Beyond symbols, icons, and external pressures, Zhijie has explored the concept of transience in many of his works. Zhijie's Baguo series of photographs, for instance, displays scenes of streets with market stalls and buildings, but the streets are filled with ghostly half-transparent roaming figures. These "ghosts" imply a sense that they are coming and going but never stationary enough to make a lasting impression, as the buildings have. Zhijie's Propagator in the Darkness lithograph also presents this theme. The lithograph displays a skeleton shouting through a megaphone inside a bell. Regarding this work, Zhijie has said "No one can see him or hear him, but he's still showing his propaganda slogan. For me this is about sounds disappearing, about the past disappearing. Whether it's good or not, we don't know. It's quite a complicated feeling."
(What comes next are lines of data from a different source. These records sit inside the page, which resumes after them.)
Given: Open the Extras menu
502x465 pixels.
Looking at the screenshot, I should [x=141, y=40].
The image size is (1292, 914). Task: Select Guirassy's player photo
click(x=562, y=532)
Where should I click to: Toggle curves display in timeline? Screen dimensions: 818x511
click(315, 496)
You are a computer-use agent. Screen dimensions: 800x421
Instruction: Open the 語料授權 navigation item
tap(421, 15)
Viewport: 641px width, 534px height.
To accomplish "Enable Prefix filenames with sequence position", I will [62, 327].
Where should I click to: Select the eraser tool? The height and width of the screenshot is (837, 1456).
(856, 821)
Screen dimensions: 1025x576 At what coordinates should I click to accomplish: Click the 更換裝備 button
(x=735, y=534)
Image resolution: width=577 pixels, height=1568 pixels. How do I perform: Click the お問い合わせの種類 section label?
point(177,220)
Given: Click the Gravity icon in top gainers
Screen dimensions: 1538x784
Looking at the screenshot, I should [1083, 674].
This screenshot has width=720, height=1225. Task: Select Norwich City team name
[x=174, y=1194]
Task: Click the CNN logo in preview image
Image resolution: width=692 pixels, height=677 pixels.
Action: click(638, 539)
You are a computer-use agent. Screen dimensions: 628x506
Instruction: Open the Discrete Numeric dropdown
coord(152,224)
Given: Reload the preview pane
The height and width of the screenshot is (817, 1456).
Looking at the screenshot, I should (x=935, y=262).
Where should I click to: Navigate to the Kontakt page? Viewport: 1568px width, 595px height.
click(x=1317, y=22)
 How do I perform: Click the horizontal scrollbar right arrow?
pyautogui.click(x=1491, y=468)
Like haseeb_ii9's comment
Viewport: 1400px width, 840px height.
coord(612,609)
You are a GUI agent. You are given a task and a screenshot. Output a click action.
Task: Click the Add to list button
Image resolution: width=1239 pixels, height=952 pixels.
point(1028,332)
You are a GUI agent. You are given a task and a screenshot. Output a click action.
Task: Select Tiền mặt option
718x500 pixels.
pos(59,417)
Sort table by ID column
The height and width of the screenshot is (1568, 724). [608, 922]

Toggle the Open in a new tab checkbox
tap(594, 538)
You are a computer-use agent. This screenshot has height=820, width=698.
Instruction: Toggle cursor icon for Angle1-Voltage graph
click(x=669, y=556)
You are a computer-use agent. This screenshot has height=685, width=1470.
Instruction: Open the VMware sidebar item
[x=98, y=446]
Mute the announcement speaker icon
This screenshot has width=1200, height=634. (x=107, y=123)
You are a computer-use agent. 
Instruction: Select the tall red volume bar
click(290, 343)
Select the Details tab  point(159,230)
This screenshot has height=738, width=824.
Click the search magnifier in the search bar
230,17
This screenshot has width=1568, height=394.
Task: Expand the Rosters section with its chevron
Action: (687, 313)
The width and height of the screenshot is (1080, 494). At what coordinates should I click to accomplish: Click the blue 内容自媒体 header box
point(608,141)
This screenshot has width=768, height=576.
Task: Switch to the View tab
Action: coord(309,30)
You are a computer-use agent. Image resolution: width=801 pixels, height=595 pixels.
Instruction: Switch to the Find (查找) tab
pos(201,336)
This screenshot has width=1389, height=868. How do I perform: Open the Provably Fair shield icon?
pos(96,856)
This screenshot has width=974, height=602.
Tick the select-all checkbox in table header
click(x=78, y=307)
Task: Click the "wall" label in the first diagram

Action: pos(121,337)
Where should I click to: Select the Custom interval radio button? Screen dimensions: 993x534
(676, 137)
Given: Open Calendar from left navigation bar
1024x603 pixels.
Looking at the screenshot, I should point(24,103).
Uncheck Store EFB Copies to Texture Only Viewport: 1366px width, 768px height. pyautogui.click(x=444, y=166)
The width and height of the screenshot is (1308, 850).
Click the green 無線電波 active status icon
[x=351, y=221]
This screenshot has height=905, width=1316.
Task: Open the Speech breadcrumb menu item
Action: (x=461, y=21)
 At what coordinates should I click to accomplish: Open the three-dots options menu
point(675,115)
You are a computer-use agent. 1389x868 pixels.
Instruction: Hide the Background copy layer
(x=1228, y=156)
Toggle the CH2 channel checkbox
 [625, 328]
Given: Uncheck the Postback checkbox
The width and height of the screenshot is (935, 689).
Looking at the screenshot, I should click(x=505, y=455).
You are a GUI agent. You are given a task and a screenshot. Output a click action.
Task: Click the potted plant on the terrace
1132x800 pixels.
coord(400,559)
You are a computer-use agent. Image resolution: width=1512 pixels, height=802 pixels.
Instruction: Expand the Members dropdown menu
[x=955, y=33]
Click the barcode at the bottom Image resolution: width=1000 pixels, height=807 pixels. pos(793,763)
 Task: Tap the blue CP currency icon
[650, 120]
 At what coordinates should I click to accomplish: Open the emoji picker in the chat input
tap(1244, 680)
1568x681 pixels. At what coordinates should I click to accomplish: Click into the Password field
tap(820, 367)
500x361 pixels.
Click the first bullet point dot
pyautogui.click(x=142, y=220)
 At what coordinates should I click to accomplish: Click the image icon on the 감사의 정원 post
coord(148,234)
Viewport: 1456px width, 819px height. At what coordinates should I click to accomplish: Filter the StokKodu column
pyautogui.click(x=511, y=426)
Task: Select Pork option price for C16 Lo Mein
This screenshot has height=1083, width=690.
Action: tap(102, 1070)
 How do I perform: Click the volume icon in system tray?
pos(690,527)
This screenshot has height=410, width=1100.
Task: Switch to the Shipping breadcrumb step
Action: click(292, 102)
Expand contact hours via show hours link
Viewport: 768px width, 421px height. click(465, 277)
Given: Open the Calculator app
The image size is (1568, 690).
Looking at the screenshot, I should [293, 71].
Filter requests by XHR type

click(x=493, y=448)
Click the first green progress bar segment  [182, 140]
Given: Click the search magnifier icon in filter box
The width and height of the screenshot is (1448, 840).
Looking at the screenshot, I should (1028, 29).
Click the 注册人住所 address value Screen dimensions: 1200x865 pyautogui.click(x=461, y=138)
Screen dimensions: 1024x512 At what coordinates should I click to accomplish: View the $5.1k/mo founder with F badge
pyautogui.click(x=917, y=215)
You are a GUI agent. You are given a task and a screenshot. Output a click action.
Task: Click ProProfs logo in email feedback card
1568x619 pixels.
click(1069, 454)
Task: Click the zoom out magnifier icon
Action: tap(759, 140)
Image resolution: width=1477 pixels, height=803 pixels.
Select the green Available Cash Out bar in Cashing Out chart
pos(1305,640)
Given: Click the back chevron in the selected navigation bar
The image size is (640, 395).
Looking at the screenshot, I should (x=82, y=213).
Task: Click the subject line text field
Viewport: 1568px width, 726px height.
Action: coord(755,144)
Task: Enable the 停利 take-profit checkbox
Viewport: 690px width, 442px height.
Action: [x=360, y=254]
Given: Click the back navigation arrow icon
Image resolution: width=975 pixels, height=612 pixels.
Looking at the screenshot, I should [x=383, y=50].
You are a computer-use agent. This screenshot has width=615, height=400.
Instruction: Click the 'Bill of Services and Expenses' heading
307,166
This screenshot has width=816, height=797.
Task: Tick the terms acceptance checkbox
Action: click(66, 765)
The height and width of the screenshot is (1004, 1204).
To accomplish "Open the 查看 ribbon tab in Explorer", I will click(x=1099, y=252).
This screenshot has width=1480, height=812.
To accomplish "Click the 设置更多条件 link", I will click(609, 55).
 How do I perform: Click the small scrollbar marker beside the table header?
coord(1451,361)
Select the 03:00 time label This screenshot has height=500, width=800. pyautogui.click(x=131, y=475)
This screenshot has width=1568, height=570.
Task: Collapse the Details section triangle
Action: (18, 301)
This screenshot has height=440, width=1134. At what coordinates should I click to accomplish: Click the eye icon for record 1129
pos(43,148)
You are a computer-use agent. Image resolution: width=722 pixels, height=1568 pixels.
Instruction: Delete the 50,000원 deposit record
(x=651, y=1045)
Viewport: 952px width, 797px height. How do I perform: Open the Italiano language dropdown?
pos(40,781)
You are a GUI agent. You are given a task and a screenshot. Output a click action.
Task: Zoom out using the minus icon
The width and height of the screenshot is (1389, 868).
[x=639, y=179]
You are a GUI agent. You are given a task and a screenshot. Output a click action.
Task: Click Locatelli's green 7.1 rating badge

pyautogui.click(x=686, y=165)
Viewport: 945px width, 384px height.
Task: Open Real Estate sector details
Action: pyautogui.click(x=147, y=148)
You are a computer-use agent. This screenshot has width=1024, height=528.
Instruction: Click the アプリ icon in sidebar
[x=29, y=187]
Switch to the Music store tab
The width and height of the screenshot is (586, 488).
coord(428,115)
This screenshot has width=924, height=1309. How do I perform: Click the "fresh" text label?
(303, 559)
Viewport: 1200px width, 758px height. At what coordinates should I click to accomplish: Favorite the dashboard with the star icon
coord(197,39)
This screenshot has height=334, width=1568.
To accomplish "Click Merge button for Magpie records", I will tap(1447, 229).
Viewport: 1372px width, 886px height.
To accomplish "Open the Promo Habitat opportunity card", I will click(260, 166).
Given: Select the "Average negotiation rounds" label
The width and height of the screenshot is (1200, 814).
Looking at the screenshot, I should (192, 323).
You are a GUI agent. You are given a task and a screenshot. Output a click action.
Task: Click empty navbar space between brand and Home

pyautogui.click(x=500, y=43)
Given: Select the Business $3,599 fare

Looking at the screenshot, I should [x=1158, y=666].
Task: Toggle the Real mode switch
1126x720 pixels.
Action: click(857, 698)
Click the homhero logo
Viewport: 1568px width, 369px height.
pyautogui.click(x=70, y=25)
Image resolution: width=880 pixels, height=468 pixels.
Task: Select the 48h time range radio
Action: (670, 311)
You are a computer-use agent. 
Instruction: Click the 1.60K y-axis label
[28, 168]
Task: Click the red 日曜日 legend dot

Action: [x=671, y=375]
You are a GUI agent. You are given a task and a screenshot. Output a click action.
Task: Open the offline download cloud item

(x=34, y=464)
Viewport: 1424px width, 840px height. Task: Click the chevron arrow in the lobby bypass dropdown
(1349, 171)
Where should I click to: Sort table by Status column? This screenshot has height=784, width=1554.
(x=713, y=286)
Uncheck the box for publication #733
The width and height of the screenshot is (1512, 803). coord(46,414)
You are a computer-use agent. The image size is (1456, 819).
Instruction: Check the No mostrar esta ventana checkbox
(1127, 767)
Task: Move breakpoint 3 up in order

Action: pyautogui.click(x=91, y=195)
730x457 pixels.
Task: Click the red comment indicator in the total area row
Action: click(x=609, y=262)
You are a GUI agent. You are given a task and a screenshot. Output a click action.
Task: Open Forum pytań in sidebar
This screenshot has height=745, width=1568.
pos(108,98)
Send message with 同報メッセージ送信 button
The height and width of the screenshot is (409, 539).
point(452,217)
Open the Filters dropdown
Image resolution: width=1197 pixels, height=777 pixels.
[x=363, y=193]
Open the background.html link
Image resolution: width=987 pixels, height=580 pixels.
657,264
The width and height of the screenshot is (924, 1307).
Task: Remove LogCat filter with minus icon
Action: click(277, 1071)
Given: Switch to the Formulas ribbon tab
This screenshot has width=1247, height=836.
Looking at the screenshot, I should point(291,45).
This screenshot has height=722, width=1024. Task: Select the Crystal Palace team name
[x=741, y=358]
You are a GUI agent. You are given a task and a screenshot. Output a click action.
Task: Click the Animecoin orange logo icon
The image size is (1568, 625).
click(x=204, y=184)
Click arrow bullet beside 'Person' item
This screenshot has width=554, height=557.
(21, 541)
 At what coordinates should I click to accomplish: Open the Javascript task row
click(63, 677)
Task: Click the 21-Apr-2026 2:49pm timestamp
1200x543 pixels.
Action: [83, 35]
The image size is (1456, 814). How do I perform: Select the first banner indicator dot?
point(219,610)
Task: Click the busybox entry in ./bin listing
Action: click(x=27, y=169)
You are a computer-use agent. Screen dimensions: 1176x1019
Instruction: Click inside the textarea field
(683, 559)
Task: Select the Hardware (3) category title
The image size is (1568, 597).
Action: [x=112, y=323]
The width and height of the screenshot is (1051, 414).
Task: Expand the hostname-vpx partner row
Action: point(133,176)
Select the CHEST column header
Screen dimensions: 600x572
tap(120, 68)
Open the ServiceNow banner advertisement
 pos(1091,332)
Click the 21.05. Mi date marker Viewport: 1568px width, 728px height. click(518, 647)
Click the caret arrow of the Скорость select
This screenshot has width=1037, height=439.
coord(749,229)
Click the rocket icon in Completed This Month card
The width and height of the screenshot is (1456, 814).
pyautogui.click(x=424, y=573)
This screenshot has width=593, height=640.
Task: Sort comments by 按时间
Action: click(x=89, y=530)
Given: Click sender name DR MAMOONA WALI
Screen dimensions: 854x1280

According to Qiu Zhijie in an interview from 2001, the most significant turning point in his career was his work producing the installation Public Life/Glass Toilet (1994), which led to an ongoing interest in revealing the otherwise obscured practices of art production.
Qiu Zhijie is an accomplished author of Art theory books. his published books include as “Image and Post-modernism”, “Give Me A Mask”, “The Boundary of Freedom”, “The Scene is Most Important”, “Photography After Photography”, and “Basic Course in Total Art Creation”.
Qiu Zhijie is currently a professor at the School of Inter-media Art of China Art Academy, the Director of Total Art Studio and member of the supervisor team in the Art and Social Thoughts Institute. Zhijie has also curated “Phenomena and Image” in 1996, a series of exhibitions with the theme of “Post-sense Sensibility” between 1999 and 2004, “Long March, A Walking Visual Display” in 2002, and the video portion of the First Guangzhou Triennial and “Archeology of Future: The Second Triennial of Chinese Art” in 2005.
Zhijie has been teaching in the Total Art Studio of China Academy of Art since 2003. He has proposed ways to develop the concept of “total art” in both formal academic and professional contexts.